3.1 Clinical characteristics

The age of onset of renal pelvis SUC is >50 years. The ratio of males to females is 2–3:1 (5). The exact cause of the disease remains unclear. According to a relevant research report, it may be closely related to smoking, radiation, and cyclophosphamide exposure (6). This patient had a history of kidney stones over several decades. She had a history of fever and lower back pain and had undergone anti-infection treatment several times. The adverse stimulation of repeated stones combined with infection was considered, as it might have been a pathogenic factor for renal pelvis SUC. The clinical manifestations of renal pelvis SUC are not highly specific and are similar to those of UC of the renal pelvis. The main clinical manifestations are painless gross hematuria, lower back pain, abdominal mass, and hydronephrosis.

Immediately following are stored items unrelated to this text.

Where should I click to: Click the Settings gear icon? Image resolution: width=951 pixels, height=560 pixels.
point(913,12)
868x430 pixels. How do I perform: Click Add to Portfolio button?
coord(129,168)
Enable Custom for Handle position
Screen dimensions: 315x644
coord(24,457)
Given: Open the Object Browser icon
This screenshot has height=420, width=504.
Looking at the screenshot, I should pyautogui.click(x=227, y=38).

Of these, hematuria is the most common manifestation (7). In this case, some symptoms were masked owing to the presence of stones and infection. The imaging manifestations of SUC are also not typical and are prone to being misdiagnosed. Color ultrasonography of the urinary system, intravenous pyelography, CT, lower urinary tract imaging, MRI, and other imaging examinations have great significance in displaying the size, location, and shape of the tumors. These methods can aid in identifying whether the tumor has invaded the surrounding tissues and in detecting local lymph node enlargement. However, these methods have little guiding significance in identifying the tumor types (8).

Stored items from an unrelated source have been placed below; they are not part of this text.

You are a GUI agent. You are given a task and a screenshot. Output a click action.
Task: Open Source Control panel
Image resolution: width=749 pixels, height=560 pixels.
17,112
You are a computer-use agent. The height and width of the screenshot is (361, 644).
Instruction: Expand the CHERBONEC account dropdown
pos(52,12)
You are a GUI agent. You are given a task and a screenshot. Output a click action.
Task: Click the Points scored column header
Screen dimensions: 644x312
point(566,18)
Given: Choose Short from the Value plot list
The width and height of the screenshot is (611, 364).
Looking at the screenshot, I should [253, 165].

3.2 Diagnosis and differential diagnosis

Histopathological examination and immunohistochemical analysis are the gold standards for the diagnosis of SUC. Endoscopic puncture biopsy contains fewer tumor tissue components because most sarcomatoid components are located in the deep part of the tumor. Therefore, SUC is often misdiagnosed as simple UC (9). Radical surgery can yield adequate specimens to help determine the diagnosis. The pathological features of renal pelvis SUC are extensive infiltration of tumor cells into the renal parenchyma, hemorrhage, necrosis, and sarcomatous reaction in the stroma. These features make the kidney appear to be diffusely swollen. Histologically, SUC presents various cell morphologies. Cancerous and sarcomatoid tissues can appear simultaneously. The key manifestations of cancerous tissues are squamous cell carcinoma, large cell carcinoma, and small cell carcinoma. The sarcomatoid tissue is predominantly a pleomorphic cell tumor, mainly spindle cell; hence, sarcomatoid carcinoma is also called spindle cell carcinoma (10). With regard to the immunophenotypes, CK is diffusely expressed in cancer tissues and partially or focally expressed in sarcomas. The expression of CK in sarcomas is low, and vimentin is diffusely expressed.

In addition to the common UC of the urinary system, the differential diagnosis of SUC should also be considered and the condition should be differentiated from carcinosarcoma. The concept of carcinosarcoma was first proposed by Dent (11) in 1955. Carcinosarcoma comprises epithelial and mesenchymal components, namely cancer and sarcoma. Urinary system SUC and carcinosarcoma are categorized into three tissue types: 1) The tumor is derived from the epithelial tissue. There are two types of morphologies, namely, epithelial and mesenchymal tissue. 2) The tumor contains malignant elements derived from the epithelial and mesenchymal tissues. 3) The tumor is chiefly composed of a malignant element of epithelial origin but is also accompanied by mesenchymal elements that make it malignant (12). The latter two are called ‘true carcinosarcomas’, while the first is commonly called sarcomatoid carcinoma. That is, sarcomatoid carcinoma tissue cells are derived from epithelial tissue, but morphologically, there are two forms of differentiation to epithelial tissue and mesenchymal tissue. Histologically, carcinosarcoma contains malignant elements derived from both epithelial and mesenchymal tissues (12). In sarcomatoid carcinoma, spindle sarcomatoid cells express both CK and vimentin, whereas the sarcomatous components in carcinosarcoma do not express CK (13).

3.3 Treatment

The best treatment for renal pelvis SUC is yet to be determined. Currently, early diagnosis and early radical surgery remain the most important means to prolong the survival time and improve the prognosis of patients (6, 7). We believe that radical nephroureterectomy is the best surgical modality, and efforts should be made to keep the tumor intact during the operation. If the tumor is damaged, intraperitoneal implantation metastasis can easily occur. Moreover, preoperative puncture examination and J tube drainage may cause tumor peritoneal implantation metastasis. In our patient, the two recurrence sites were at the scar of the drainage tube and sustained an external hospital puncture. Therefore, the recurrence after the two surgical procedures could be related to the repeated percutaneous punctures before the operation.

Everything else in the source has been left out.